--- DATASET Enclosed Below ---
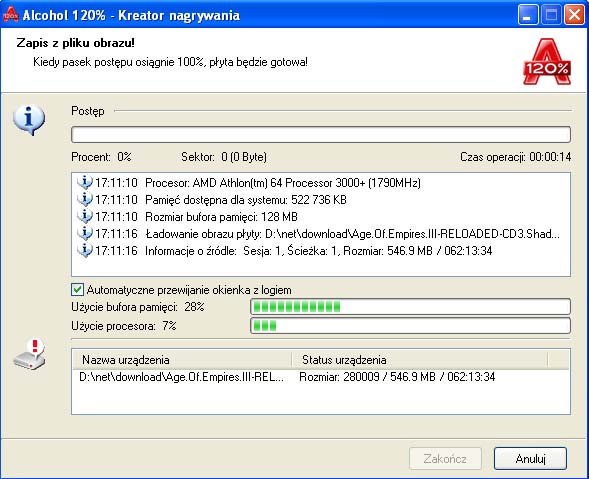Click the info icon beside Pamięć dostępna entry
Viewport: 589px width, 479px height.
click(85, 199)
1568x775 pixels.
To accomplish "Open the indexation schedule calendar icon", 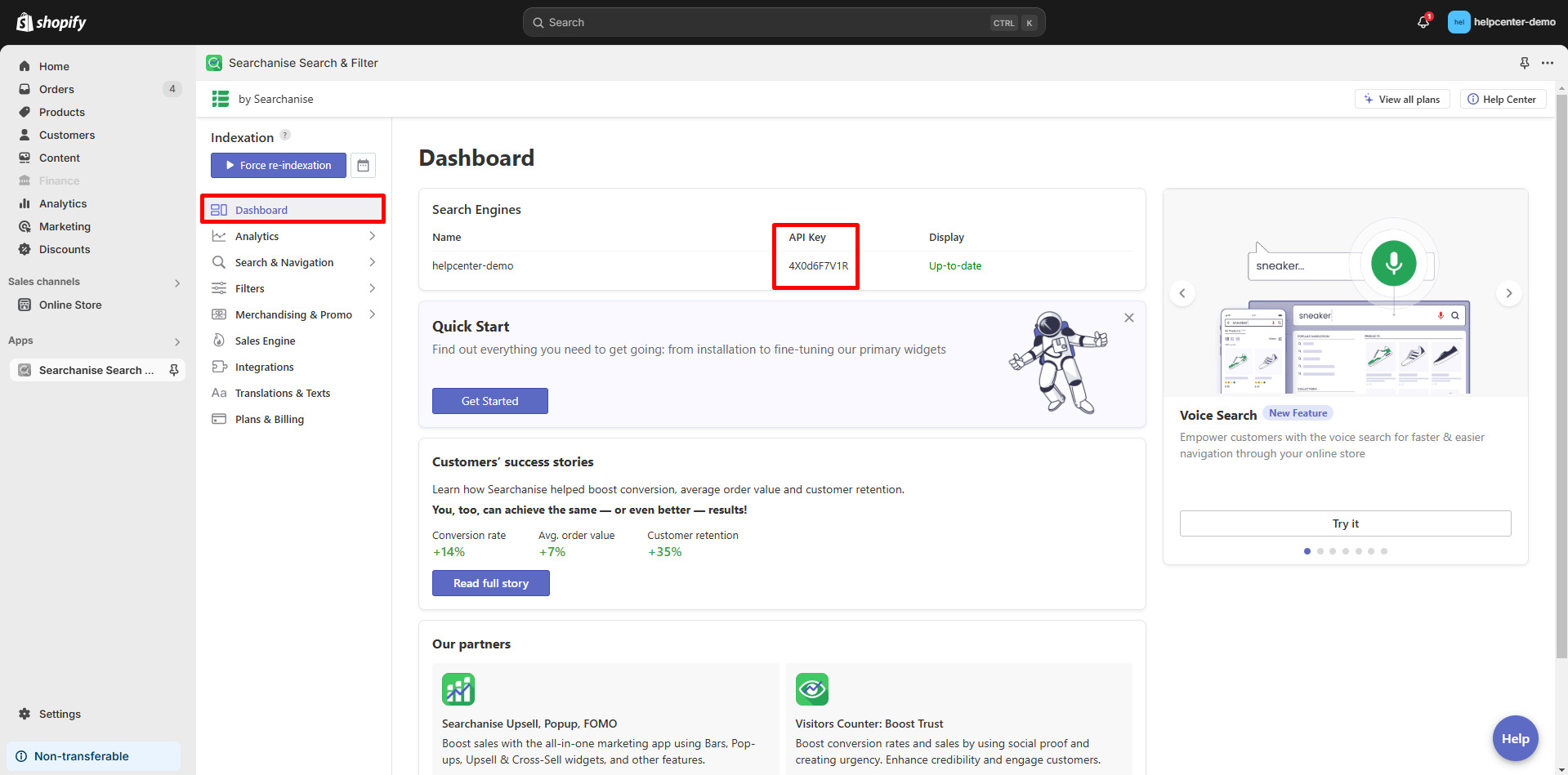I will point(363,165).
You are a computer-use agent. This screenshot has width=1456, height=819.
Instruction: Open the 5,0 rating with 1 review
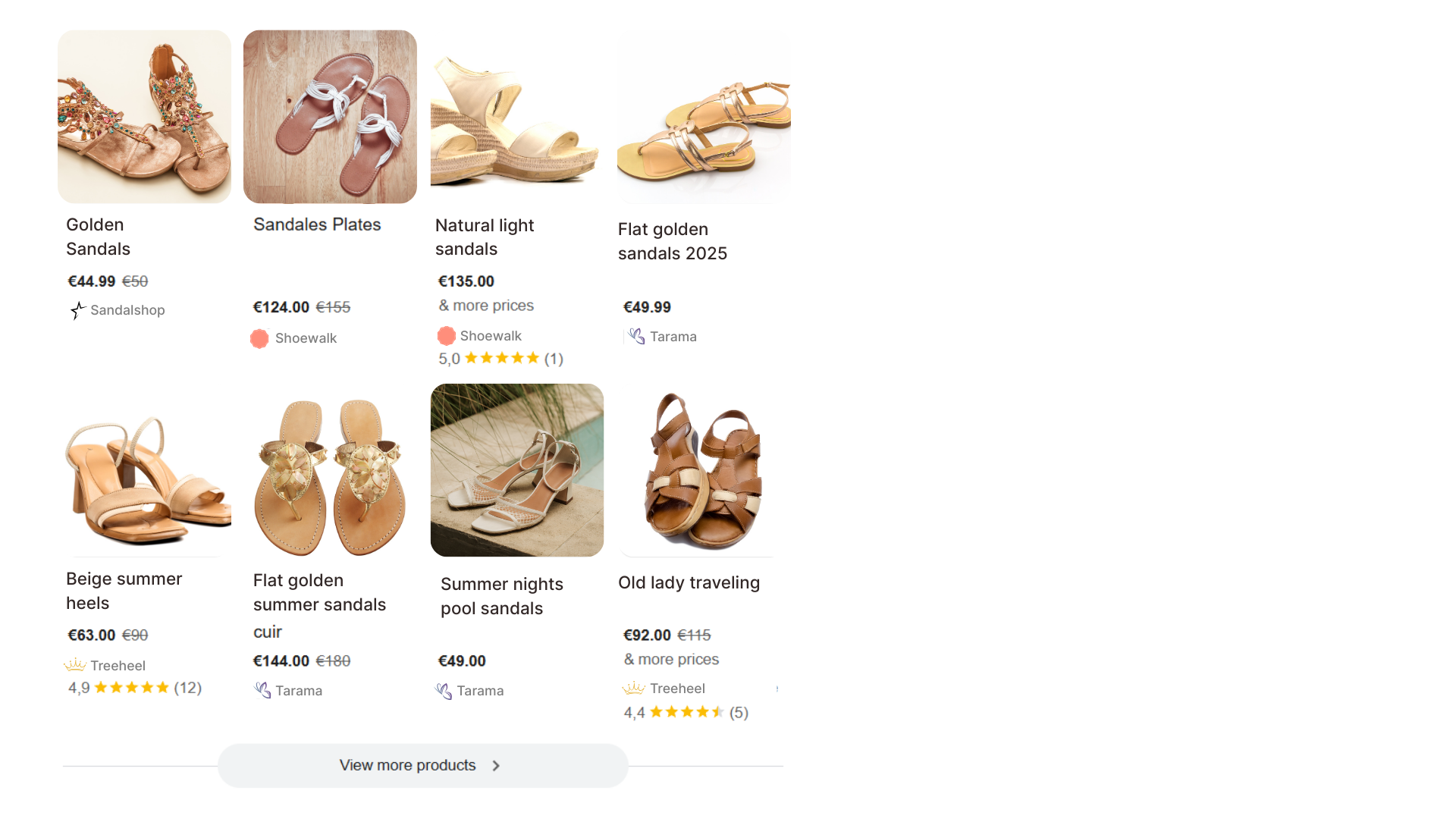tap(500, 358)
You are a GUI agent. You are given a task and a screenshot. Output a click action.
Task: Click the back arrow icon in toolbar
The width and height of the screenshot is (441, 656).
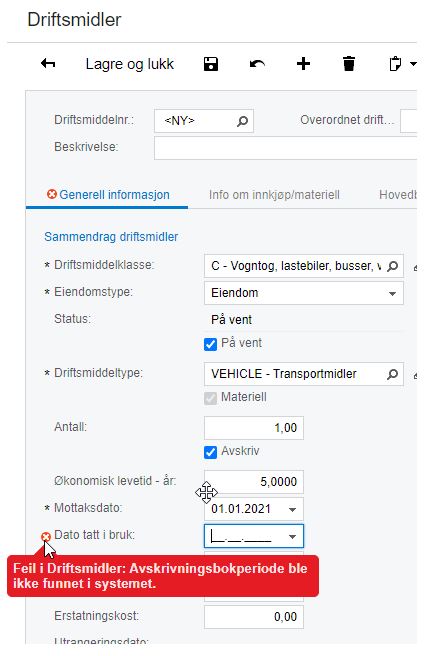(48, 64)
--- End of Enclosed DATASET ---
--- DATASET Enclosed Below ---
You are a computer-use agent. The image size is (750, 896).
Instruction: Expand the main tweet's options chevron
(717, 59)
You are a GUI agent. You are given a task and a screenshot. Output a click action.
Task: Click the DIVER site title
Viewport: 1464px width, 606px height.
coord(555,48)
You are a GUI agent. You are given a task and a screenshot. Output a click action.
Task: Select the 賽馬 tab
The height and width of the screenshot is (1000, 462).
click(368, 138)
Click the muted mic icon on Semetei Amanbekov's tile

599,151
--- End of Enclosed DATASET ---
--- DATASET Enclosed Below ---
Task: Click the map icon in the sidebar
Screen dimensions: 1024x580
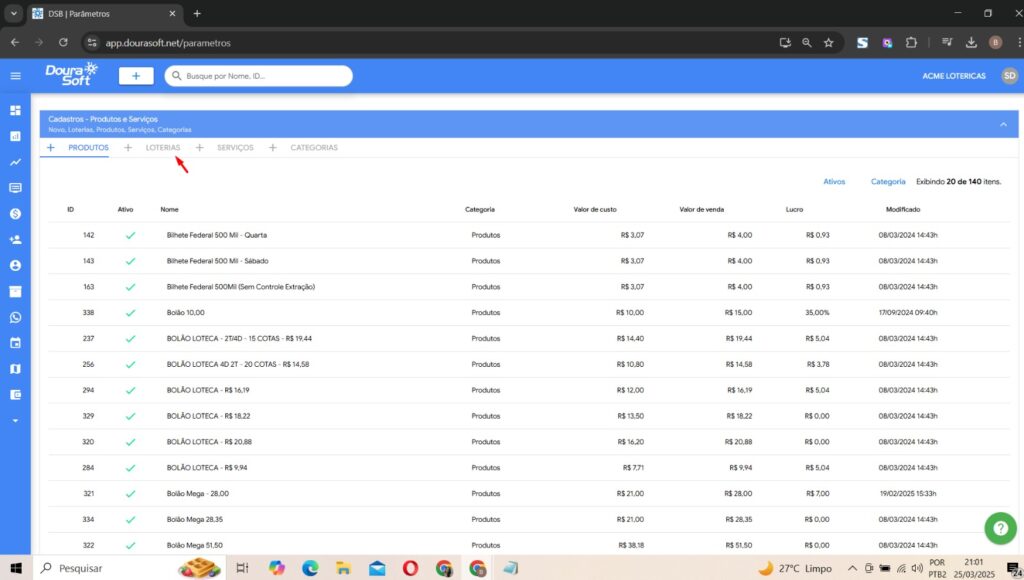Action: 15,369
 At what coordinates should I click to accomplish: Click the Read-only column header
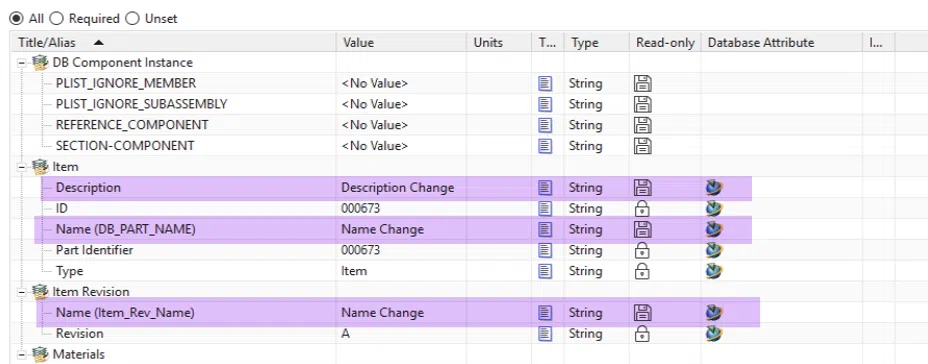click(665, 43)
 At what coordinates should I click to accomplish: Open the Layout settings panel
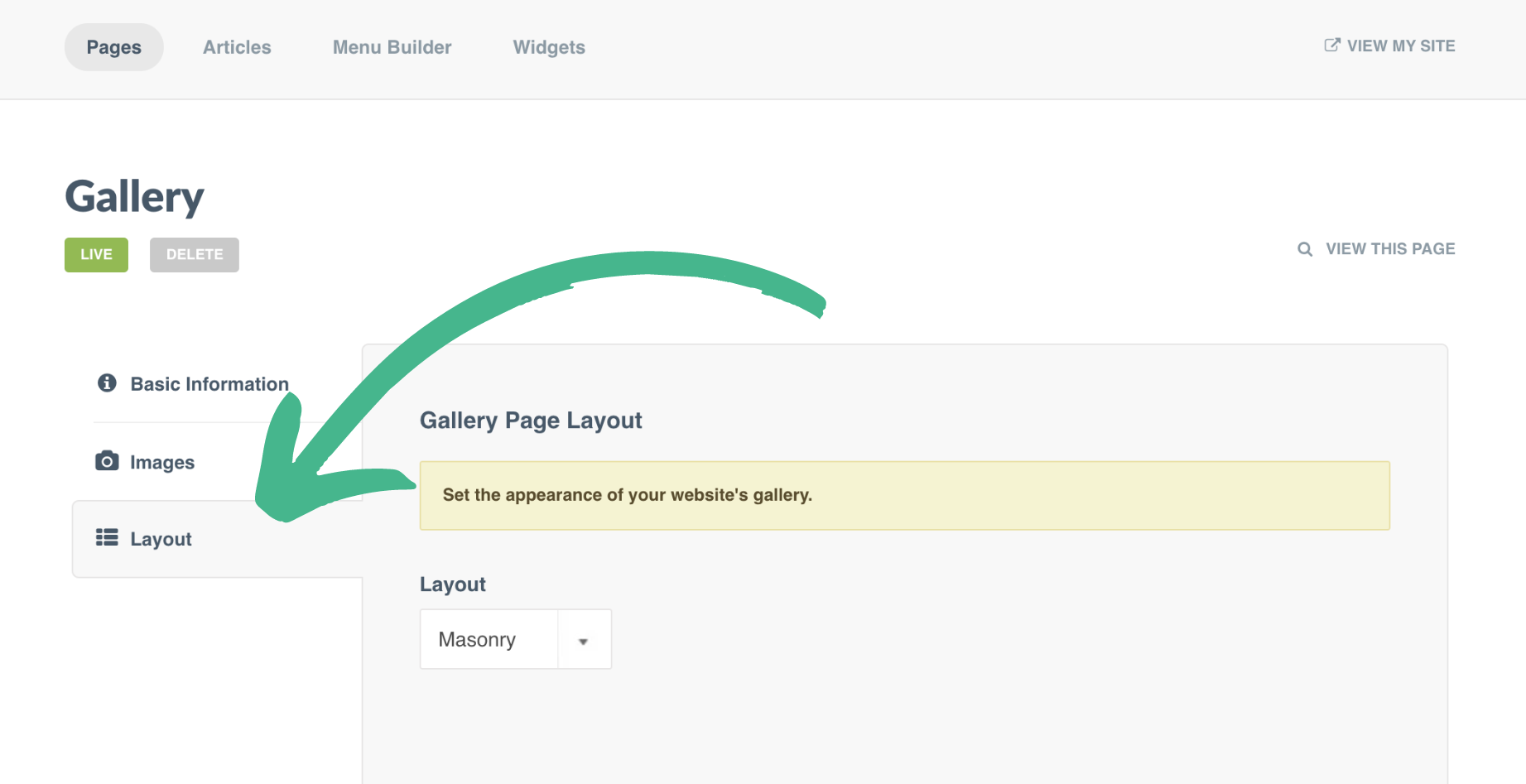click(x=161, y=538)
--- End of Enclosed DATASET ---
State the number of lines in the preceding entries that include the word "computer". Provide nothing else.

**SOLUTION:** 2